- **Source excerpt**

========================================

# Proposal: External Event Semantics Fix + Persistent Events
**Issue:** [#57 — Orphaned ExternalSubscribed from race/select consumes future events with same name](https://github.com/microsoft/duroxide/issues/57)
## Problem Statement
When a `schedule_wait("name")` is used inside a `select2` and the other branch wins (e.g. a timer), the losing `schedule_wait` creates an `ExternalSubscribed` history event that is never completed. This orphaned subscription still consumes subsequent `ExternalEvent` entries with the same name via positional index matching, preventing later `schedule_wait("name")` calls from receiving the event.
Additionally, there is no API for "fire-and-forget" signals where timing shouldn't matter — events that should stick around until a subscription appears, survive cancellation, and carry through `continue_as_new` boundaries.
## Design Principles
### Positional events are causal
A `raise_event("X")` is a response to the state of the orchestration *at the moment it's raised*. The Nth `raise_event("X")` is paired with the Nth `schedule_wait("X")`. If the subscription that existed at that moment was cancelled (select loser), the event should be **dropped** — it was answering a question nobody's asking anymore. A future `schedule_wait("X")` is a *new* question and needs a *new* answer.

========================================

- **Data provided**
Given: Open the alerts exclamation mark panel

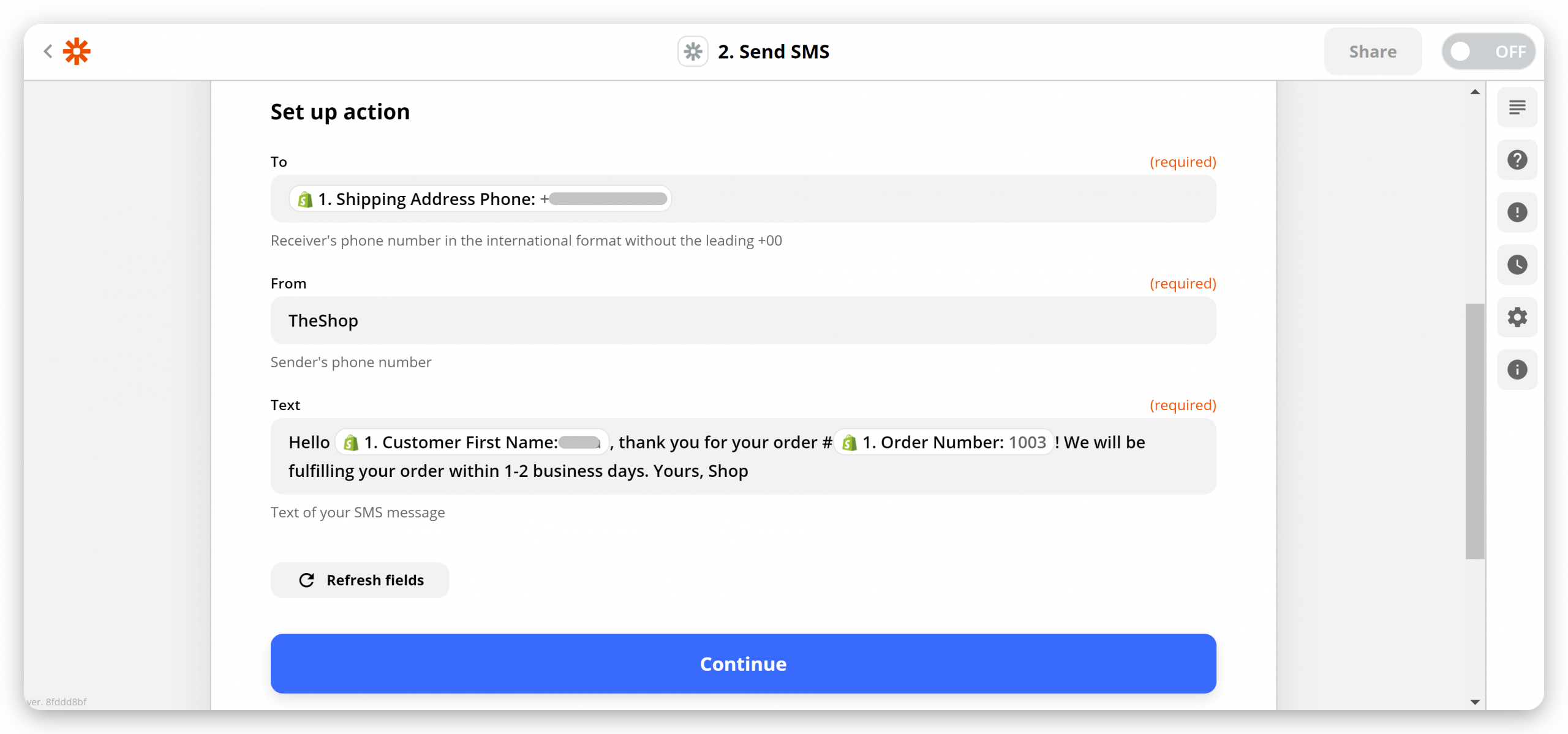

========================================

- **Exercise directions**
In the external event proposal, what kind of history event does the losing `schedule_wait` in a `select2` create that is never completed?

- **Answer to the problem**
An `ExternalSubscribed` history event.